How Roberts Made Hit on First
Appearance in London.
"The Spirit Underlying our Canadian
Literature" was the subject duly recorded on the announcement card
of The Canadian Club of Ottawa which brought a large gathering to hear
Dr. Chas. G. D. Roberts on March 14. But, in beginning Doctor Roberts
professed to have forgotten the subject on which "in rash
moment" he had consented to speak and he upbraided the chairman for
not having given him a clue. He proceeded to talk in a charming way of
experiences in London and of his recent tour of Ontario and told one
exceptionally good story. This was his first appearance before a London
audience at a dinner of the new Vagabonds’ Club, presided over by Max
O’Rell. Being young at that time, he took himself seriously, he said,
and was fearful of following such exponents of graceful wit as the
chairman and G. W. Steevens, the great war correspondent and writer of
that day. But as Max O’Rell entered upon his speech his opinions began
to change.
The report takes up the story
in Doctor Roberts’ own words:
I listened with dismay and
saw the strained efforts of the guests down below to keep awake. They
all loved and admired Max O’Rell, but they could not hear what he was
saying. They knew it was good, and faith is good, but not just after
dinner. There is a time for everything. Everything in its proper time!
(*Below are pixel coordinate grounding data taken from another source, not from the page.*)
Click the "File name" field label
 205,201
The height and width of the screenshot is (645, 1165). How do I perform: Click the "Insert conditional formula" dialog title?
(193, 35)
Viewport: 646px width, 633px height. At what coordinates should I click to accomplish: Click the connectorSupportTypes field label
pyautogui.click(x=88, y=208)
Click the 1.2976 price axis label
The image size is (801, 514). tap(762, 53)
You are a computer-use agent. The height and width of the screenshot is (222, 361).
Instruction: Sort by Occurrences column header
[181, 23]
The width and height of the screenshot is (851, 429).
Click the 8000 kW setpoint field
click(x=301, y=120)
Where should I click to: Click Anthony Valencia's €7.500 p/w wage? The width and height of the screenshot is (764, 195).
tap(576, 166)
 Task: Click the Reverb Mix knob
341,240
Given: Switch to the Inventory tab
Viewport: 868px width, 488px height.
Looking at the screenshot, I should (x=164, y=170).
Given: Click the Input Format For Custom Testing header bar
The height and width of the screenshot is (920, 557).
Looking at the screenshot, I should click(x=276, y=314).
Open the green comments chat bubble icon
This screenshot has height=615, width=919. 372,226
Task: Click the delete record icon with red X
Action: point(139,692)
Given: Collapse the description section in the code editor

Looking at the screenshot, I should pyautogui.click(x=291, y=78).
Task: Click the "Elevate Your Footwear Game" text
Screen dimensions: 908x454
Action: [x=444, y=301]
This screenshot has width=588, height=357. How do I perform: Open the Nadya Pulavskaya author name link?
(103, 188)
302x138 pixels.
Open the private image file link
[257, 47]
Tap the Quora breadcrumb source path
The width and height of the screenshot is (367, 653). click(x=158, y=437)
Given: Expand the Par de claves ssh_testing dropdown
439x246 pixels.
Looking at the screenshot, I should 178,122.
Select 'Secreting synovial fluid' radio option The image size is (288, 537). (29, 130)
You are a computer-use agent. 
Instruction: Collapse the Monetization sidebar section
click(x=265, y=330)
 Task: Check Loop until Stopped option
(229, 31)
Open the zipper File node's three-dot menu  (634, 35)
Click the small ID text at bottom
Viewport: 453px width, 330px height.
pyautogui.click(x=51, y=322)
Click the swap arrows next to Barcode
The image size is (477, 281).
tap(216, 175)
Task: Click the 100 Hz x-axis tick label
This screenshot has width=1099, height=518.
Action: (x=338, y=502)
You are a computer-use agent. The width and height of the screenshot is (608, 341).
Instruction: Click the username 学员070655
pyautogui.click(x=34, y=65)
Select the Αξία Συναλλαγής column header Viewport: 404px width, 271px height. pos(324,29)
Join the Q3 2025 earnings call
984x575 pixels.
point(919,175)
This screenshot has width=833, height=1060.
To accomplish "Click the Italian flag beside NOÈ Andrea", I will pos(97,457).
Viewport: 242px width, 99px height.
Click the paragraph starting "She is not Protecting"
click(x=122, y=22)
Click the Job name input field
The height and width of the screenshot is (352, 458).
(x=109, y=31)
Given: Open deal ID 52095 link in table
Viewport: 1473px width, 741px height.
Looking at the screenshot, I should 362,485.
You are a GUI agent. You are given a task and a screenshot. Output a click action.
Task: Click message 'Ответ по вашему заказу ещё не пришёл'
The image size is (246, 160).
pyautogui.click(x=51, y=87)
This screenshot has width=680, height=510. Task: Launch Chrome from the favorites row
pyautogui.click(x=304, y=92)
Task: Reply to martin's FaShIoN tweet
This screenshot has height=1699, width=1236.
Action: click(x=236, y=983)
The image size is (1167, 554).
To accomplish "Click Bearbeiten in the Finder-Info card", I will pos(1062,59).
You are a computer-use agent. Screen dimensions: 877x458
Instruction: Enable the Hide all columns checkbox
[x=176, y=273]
G. W. Steevens got up. Then
we all sat up cheerfully. He read in his speech. Max O’Rell, at least
had his typed and could read it. G. W. who was full of wit and wrote
exquisite English, had not had his typed, and he could not read his own
writing. And sometimes he got so balled up with it that some of us from
the audience would cheerfully suggest a word to him. Still G. W. stuck
to it and read from manuscript, very inarticulately, an address which
turned out, when printed, to be an exquisite piece of pure English and
delightful wit, thoroughly worthy of him.
By that Time I had said,
"Oh dear me! I wouldn’t dare to say anything serious to this
audience."
I was thinking of the things
O’Rell had said, and thinking of the things G. W. Steevens had said,
and was going to have a little fun with myself, in the hope that the
audience would sympathize and enjoy it. Then the toast of "Our
Guests" was proposed, and Percy White got up—an admirable writer,
who, I must think, had never tried to make a speech before. He did it on
faith. As I have said; it is sometimes misplaced faith. He did not say
very much, but when he had forgotten what he had started to say, he
undertook to introduce me.
He said: "Of course you
all know Dr. Roberts"—and then he forgot the named of my books.
He started again: "Of
course you are all very familiar with Dr. Roberts"—then he
stopped; he looked for the piece of paper on which he had evidently had
the names of my books written down. He could not find it. At last he
remembered. There is one little book which I know none of you remember.
I had forgotten it myself. Years ago, I did not even write it myself,
but I wrote the introduction, and made the selections. It was called
"Poems of Wild Life."
With a desperate effort White
said: "Of course you all know Dr. Roberts’ Wild Life."
It was horribly informal, but
I could not resist the opening. I sprang to my feet with an earnest
protest to the Chairman and to the audience not to be misled by these
remarks of Mr. Percy White; "because I had not had any wild life so
far, and at the age which I had attained even then it did not look as if
I ever would have, though I had come to London in hopes. I would hasten
to say very earnestly, however, gentlemen, that those hopes had not yet
been fulfilled—and now it was rather late." (Laughter.)
However, that started me, and
the audience was so eager to laugh at the feeblest witticism that it
laughed and laughed and laughed, and kept going with its mirth so often
and so long that I did not have to say anything else that was in the
least clever or interesting, because as soon as I started a sentence
they concluded it was going to be amusing and began to laugh. So I just
mumbled the termination and let it go at that, and thought up something
else that might be equally suggestive.